I’d best describe it as a ‘strong opinions, weakly held’ methodology.
In other words, he has well thought out ideas, but he always admits he could be wrong and therefore is quick to make sure the price action agrees with his hypothesis as whatever story he is following plays out.
In September’s meeting, Greg put forward a bullish argument about oil for 2018. To say it was compelling is an understatement.
I’ve been following the price action on oil closely myself and so far, it’s playing out perfectly.
Check out this monthly chart of oil:
Source: Incredible Charts
[Click to enlarge]
The price hit a three year high this month and is up around 40% from when Greg first started talking about his research.
Now at the time Greg’s idea was so good, we started promoting it last year. But to be honest the response from our readers was generally underwhelming.
The sad fact is that when an investment opportunity is unloved, un-hyped and generally off the mainstream radar, no one wants to know.
But the reality is that it’s unloved sectors where you can frequently make the biggest returns.
The rise in oil has corresponded with a fall in the US dollar.
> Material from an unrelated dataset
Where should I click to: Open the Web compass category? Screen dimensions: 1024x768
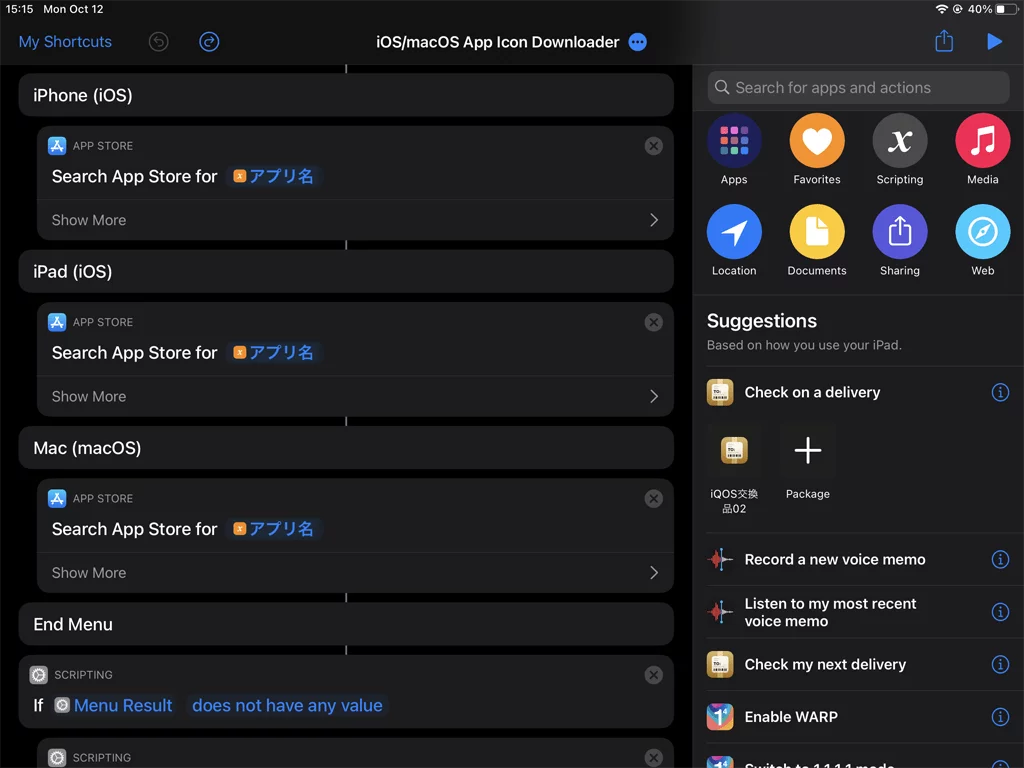point(983,232)
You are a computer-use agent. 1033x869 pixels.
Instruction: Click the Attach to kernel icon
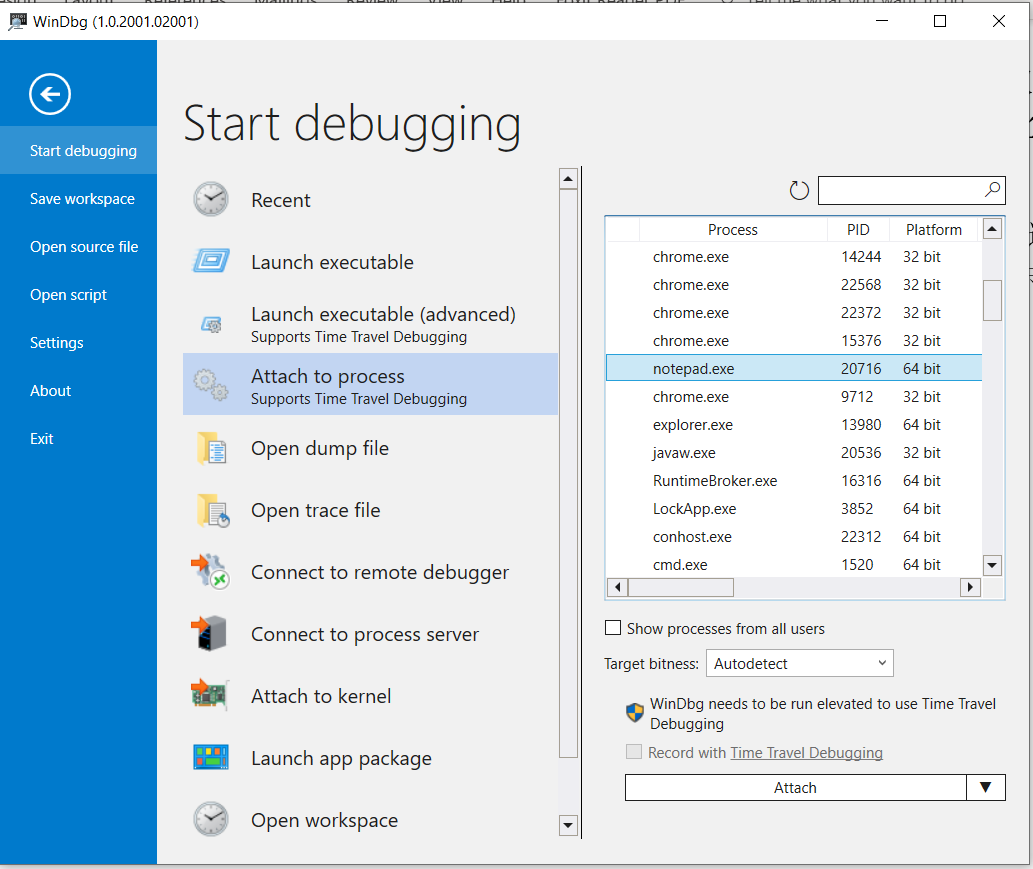pos(210,696)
As discussed yesterday the US dollar weakness is more than likely to remain throughout 2018.
And that’s longer-term bullish for not just oil, but for all commodities. And in turn the Aussie economy, which relies on strong commodity prices.
Have you missed the boat on oil?
Anyway, I asked Greg, given the run since his perfectly timed call in September, if the oil opportunity was still there for investors.
Here’s what he had to say:
‘As you know, I’ve been bullish on oil for a while now. But at around US$70 a barrel, I think it’s much closer to fair value than what it was when I was recommending oil and gas plays back in August/September last year.
‘The charts suggest a short-term top might be in.
‘But keep in mind the upward trend is now well established. Markets tend to go from undervalued to overvalued. We’re not there yet with oil. Sure, the market should correct over the next few weeks or months.
‘But the trend should also continue. So assuming there is a pullback, I’d expect to see oil prices go on to make new highs above US$70 a barrel.’
Greg’s been bang on with oil so far. So, I’m listening to him carefully here.
The oil price is always affected by two things. Economic growth and the value of the dollar.
Despite the recent charge from the renewable energy industry, perhaps the death of oil has been greatly exaggerated?
Other analysts are now joining Greg’s view.
After three years of gloom, the $100 number is finally starting to resurface in the forecasts of market analysts.
Bloomberg analyst Julian Less noted yesterday that ‘a slump in new production outside the U.S. shale patch in 2019 could help to send Brent crude briefly back above $100 a barrel next year, according to London-based consultancy Energy Aspects.’
The International Energy Agency also has a 100 number in its latest outlook, published Friday.
It sees global demand exceeding 100 million barrels a day for the first time in the fourth quarter of this year.
If they are all right, any near term pullback could be a great buying opportunity for ready investors.